シャンパーニュのボトルに描かれた繊細なアネモネの花を見つめる時、多くの人はベル エポックを連想するでしょう。しかし、メゾンの真髄と歴史的功績を日常の中で最も純粋に体現しているのは、スタンダード・キュヴェであるペリエ ジュエ グラン ブリュットです。今回は、酒類専門の編集者、そして歴史研究者の視点から、世界初の辛口(ブリュット)を生み出した名門の傑作を紐解きます。
① 歴史・背景(創業・蔵元・ブランドの歩み)
ペリエ ジュエの物語は1811年、ピエール・ニコラ・ペリエとアデル・ジュエの結婚から始まりました。エペルネを拠点としたこのメゾンが歴史を塗り替えたのは1846年のことです。当時、シャンパーニュは甘口が主流でしたが、メゾンは顧客の好みの変化を察知し、加糖を極限まで抑えたキュヴェ Kを試作しました。これが1856年に正式発表される世界初の辛口シャンパーニュ、ブリュットの原型です。

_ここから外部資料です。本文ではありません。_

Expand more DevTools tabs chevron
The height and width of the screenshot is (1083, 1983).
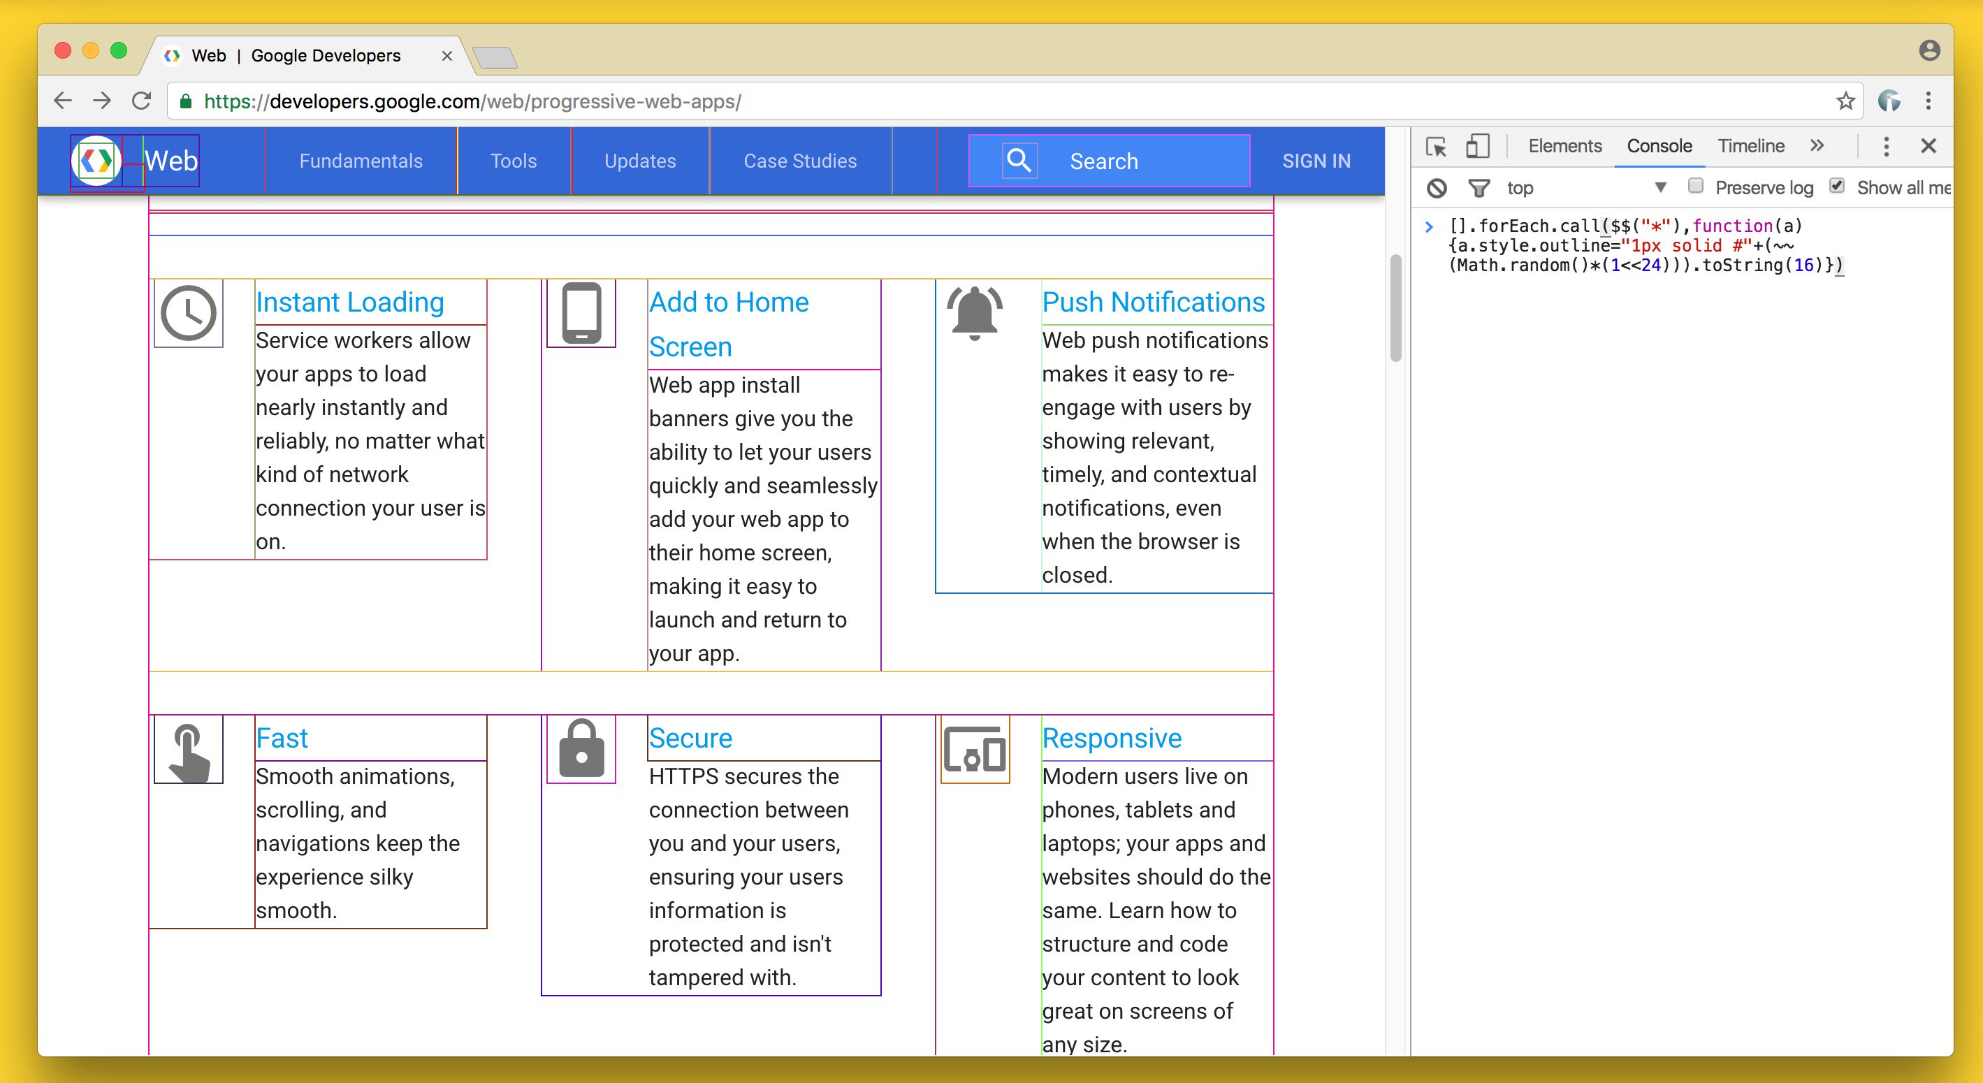1817,145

素材となるブドウの質が良くなければ成立しないこの挑戦は、地方全体の品質向上を促す歴史的な改革となりました。現在もその哲学は、歴代の最高醸造責任者から継承された技とともに、グラン ブリュットの中に脈々と息づいています。
② ブランド・思想・位置づけ
ブランド名は創業者夫妻の姓を合わせたものです。思想を象徴するのは、自然への敬意とアール・ヌーヴォーとの親和性です。1902年にエミール・ガレが描いたアネモネは、ペリエ ジュエが追求する、華やかで繊細、かつ生命力に溢れるスタイルの視覚化でした。

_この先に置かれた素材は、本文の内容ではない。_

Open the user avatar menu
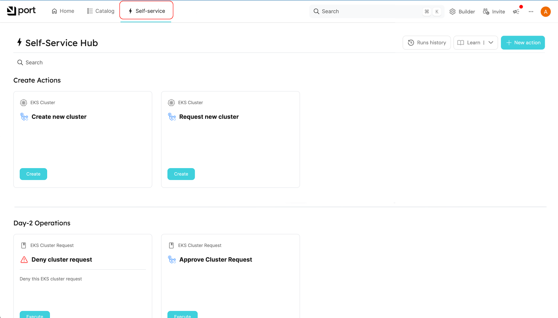The width and height of the screenshot is (558, 318). pos(545,12)
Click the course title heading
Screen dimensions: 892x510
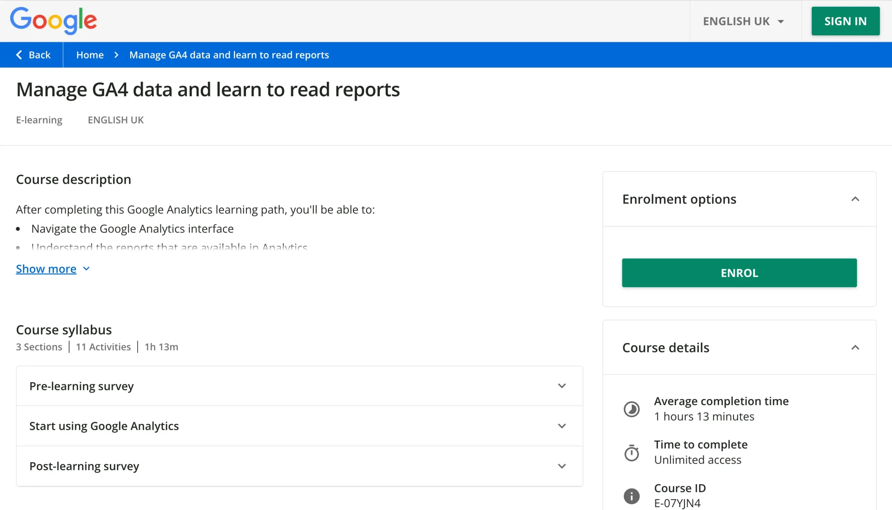click(208, 90)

醸造の核にあるのはシャルドネへの深いこだわりです。特にコート・デ・ブラン地区の良質なシャルドネを核に据えることで、他のメゾンとは一線を画す、透き通るようなエレガンスを追求しています。市場では、伝統を重んじながらも時代を先取る感性を持ち続ける、スタイリッシュな革新者として愛されています。
③ 酒質・味わい・特徴
グラン ブリュットをグラスに注ぐと、輝きのある淡いゴールドの中に繊細な泡が立ち上ります。香りは非常にフローラルで、アカシアやサンザシといった白い花、そしてもぎたての洋梨や黄桃のようなフレッシュな果実香が次々と現れます。次第にブリオッシュを思わせる控えめな熟成香が重なり、奥行きを与えます。
口に含むとアタックは生き生きとしており、シャルドネ由来の清涼感のある酸が全体をリードします。中盤からはピノ・ノワールの構造的なボディと、ムニエがもたらす丸みのある果実味が加わり、見事なバランスを保ちます。キレが良く爽やかでありながら、余韻には蜜のようなコクが残り、上品なボディ感を楽しめます。
④ 評価・支持される理由
ファンからは、いつ飲んでも期待を裏切らない、太陽のように明るいシャンパーニュとして高く評価されています。特に、そのフレッシュさとエレガンスのバランスは、過度な重厚感を求めない現代の美食トレンドに完璧に合致しています。この酒を特にお勧めしたいのは、洗練されたライフスタイルを好み、空間の雰囲気まで含めて食事を楽しみたい方です。
華やかなアロマは、お祝いの席の乾杯はもちろん、穏やかな午後のアペリティフにも最適です。ペアリングにおいては、その清らかな酸と果実味が、繊細な素材の味を引き立てます。例えば、レモンを添えた生牡蠣や白身魚のカルパッチョ、帆立貝のソテーといった魚介料理とは抜群の相性を誇ります。また、和食であれば出汁の効いた煮物や、軽い衣で揚げた天ぷらとも、そのミネラル感が心地よく響き合います。
⑤ 総括
ペリエ ジュエ グラン ブリュットを一言で表すなら、200年の伝統と革新が結実した、最も華やかで気品ある辛口の原点です。日常のひとときを芸術的な良き時代へと変えてくれる、至高のスタンダードと言えるでしょう。